Ahmet Yatman-Kadri Şençalar ve arkadaşlarının 'Oyun Havaları-Turkish Authentic Folk Music' albümündeki 'Raks Cemile' 2 sahnede (Rıza, meyhanede demlenirken; Hastaneye telefon ederken).

Filmdeki şarkılar.

'Öp Beni' (Erol Büyükburç / Hulki Saner) (1 dakika 10 saniye) (Belkıs Özener'in sesiyle) Gazinoda, Azize ve Hüseyin'in ilk dansında; "Uzaklara kaçma benden//Çok şey istemem ki senden//Bitsin artık bu hasret//Birazcık merhamet et//**//Öp beni öp beni öp//Doyasıya//Sev beni sev beni sev//Kıyasıya//Öp beni öp beni öp//Kana kana//Sev beni sev beni sev//Yana yana."

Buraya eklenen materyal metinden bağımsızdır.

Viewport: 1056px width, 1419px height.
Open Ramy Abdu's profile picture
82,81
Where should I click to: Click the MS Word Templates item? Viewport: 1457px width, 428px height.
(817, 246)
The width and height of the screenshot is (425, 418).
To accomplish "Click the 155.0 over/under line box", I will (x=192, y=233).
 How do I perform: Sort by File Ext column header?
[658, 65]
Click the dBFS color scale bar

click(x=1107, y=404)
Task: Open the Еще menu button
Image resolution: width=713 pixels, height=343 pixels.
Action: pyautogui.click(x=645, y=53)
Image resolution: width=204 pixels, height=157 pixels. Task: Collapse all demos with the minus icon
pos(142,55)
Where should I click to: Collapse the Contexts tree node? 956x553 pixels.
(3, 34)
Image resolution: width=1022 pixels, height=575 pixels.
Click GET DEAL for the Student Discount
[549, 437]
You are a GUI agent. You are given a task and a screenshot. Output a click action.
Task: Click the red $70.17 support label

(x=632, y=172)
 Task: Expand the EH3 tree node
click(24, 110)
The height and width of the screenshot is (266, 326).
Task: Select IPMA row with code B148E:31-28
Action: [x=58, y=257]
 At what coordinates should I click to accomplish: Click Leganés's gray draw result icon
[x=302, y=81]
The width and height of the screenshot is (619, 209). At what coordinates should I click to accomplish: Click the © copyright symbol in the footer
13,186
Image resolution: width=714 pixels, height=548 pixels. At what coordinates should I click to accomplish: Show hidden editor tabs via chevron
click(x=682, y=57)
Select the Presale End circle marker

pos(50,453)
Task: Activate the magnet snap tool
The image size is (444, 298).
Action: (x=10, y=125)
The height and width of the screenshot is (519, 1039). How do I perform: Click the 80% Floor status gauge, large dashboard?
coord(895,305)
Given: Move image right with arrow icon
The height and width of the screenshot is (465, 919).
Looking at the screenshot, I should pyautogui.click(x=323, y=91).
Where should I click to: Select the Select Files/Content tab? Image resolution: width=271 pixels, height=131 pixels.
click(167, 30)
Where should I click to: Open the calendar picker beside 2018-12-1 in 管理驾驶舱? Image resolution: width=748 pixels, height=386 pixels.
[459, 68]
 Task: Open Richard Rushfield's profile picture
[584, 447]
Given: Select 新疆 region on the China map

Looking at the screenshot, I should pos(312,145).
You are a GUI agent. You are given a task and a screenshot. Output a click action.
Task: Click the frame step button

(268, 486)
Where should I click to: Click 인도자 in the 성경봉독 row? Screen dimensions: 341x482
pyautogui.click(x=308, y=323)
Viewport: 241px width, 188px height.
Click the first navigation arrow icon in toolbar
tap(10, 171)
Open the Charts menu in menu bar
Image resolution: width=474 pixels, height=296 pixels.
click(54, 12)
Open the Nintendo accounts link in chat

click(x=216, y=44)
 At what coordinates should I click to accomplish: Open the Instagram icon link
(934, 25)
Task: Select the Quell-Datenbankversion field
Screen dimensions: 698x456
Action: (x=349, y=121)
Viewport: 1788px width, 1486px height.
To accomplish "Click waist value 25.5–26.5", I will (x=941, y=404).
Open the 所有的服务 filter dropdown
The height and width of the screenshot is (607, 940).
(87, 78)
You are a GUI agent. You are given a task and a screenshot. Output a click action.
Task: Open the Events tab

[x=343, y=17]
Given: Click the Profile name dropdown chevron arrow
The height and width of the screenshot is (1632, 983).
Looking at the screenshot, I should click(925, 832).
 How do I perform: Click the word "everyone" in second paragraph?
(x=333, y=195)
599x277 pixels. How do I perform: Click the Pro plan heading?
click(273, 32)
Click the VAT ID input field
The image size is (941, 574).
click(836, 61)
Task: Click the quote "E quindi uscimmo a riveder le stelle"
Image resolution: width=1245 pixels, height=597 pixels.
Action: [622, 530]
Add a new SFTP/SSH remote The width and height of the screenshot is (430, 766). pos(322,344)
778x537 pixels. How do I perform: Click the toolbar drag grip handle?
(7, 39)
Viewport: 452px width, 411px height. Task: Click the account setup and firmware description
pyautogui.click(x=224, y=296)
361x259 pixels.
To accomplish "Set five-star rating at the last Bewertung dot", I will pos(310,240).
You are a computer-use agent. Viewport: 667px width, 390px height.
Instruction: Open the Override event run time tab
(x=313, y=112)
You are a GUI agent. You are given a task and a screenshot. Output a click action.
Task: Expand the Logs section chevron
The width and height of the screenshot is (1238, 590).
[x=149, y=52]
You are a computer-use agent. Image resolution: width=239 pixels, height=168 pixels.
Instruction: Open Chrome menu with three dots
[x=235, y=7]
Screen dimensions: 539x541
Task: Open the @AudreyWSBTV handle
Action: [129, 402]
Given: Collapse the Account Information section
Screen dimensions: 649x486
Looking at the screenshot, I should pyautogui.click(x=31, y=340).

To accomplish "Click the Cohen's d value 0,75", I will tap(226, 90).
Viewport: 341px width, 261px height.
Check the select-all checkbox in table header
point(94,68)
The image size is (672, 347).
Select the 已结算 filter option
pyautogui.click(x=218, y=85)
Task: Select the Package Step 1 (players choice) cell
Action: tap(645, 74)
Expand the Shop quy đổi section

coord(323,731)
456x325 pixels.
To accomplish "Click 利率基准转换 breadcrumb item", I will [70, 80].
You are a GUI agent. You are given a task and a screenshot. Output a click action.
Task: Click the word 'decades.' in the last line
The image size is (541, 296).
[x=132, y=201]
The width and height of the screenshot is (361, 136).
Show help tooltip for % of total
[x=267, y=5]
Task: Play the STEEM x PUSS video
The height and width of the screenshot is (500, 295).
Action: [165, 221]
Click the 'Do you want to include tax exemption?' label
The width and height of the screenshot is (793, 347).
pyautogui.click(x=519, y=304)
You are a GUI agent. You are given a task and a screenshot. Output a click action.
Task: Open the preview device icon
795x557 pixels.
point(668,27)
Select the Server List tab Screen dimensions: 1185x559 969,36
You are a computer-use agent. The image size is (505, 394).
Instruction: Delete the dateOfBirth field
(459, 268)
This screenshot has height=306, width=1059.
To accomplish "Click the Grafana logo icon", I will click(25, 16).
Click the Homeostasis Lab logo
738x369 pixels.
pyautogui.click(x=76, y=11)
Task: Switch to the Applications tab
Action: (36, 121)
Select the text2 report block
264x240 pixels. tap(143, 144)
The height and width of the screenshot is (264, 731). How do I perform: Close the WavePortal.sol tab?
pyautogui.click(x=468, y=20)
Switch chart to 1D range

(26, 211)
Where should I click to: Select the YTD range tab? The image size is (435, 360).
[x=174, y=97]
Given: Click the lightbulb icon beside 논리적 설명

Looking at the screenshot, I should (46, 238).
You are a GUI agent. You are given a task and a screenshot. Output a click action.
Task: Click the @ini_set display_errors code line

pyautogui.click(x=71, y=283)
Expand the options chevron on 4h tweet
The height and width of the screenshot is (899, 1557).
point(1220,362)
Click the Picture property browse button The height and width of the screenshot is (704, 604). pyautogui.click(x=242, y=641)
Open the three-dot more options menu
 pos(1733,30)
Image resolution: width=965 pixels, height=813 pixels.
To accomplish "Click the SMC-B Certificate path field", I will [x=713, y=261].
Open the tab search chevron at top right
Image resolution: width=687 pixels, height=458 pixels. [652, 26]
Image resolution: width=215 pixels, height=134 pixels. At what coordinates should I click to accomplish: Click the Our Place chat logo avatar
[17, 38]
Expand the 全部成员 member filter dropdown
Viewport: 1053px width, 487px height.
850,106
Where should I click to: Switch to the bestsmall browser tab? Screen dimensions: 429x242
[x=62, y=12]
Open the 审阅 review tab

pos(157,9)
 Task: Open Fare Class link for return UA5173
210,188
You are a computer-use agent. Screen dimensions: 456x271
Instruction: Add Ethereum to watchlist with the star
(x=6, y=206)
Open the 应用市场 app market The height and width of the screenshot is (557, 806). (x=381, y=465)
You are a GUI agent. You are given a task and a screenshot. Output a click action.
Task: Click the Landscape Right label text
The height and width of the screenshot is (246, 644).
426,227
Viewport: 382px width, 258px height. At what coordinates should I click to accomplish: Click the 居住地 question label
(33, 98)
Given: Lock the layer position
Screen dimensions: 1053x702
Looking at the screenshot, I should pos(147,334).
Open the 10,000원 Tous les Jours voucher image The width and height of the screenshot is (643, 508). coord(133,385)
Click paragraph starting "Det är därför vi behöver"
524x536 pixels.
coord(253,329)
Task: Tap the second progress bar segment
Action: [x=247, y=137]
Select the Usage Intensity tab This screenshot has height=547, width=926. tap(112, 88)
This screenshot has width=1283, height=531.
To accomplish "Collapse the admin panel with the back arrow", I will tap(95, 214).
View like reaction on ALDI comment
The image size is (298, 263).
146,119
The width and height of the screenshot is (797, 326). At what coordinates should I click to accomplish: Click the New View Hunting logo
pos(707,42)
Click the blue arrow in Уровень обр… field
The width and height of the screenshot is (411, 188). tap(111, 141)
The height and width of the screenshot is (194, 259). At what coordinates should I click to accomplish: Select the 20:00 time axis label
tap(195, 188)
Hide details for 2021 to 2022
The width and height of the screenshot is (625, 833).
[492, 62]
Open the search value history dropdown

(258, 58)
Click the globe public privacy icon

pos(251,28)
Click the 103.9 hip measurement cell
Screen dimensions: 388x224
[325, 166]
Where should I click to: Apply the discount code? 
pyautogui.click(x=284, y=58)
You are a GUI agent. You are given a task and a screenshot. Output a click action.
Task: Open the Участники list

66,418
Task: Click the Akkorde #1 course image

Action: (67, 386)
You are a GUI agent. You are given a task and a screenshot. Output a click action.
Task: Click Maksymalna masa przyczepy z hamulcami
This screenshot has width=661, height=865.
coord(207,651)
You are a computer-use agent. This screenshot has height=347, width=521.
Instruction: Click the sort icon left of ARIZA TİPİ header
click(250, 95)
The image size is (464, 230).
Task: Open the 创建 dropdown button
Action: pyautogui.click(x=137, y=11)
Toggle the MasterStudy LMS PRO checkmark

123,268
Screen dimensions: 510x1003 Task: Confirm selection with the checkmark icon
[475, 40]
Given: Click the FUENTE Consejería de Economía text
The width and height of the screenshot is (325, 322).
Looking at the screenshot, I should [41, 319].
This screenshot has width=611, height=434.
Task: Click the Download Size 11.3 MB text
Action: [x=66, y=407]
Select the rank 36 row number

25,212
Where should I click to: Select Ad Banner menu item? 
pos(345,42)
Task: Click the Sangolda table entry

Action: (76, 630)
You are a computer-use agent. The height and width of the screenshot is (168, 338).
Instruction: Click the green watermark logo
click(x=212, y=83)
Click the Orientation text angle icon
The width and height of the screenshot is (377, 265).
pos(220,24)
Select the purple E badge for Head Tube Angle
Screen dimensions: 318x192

'Kölen Olayım Ben' (Erol Büyükburç / Hulki Saner) Gazino dönüşü, Azize, Rıza, Hüseyin, Nermin söylüyor. "Kölen olayım ben, kulun olayım ben//Aşkınla yanarak kömür olayım ben//Sana geleyim ben, seni sarayım ben//İstersen ömrümce kölen olayım ben."

Peride Celal, yine, en çok bildiği 'burjuvaziyi' anlatıyor eserinde. 15 Aralık 1940 - 08 Mart 1941 tarihleri arasında Cumhuriyet Gazetesi'nde yayınlanan romandaki 'olay çeşitliliği ve kişi çokluğu' (Ahmet Oktay) bu çevrime yansımamış. İlk filmde çok önemli olan Of ilçesi, büyükanne- Şaziye Moral, düğün ve horon sahneleri yok. Esma için Hülya Koçyiğit'in bir resmi kullanılmış. Azize, dayısı Şevket'i; Rıza da halasını bilmiyor. Delikanlı, babasının has adamı Hamdi'yi tanımıyor. Görünce "Kimsin, ne istiyorsun?" demişti.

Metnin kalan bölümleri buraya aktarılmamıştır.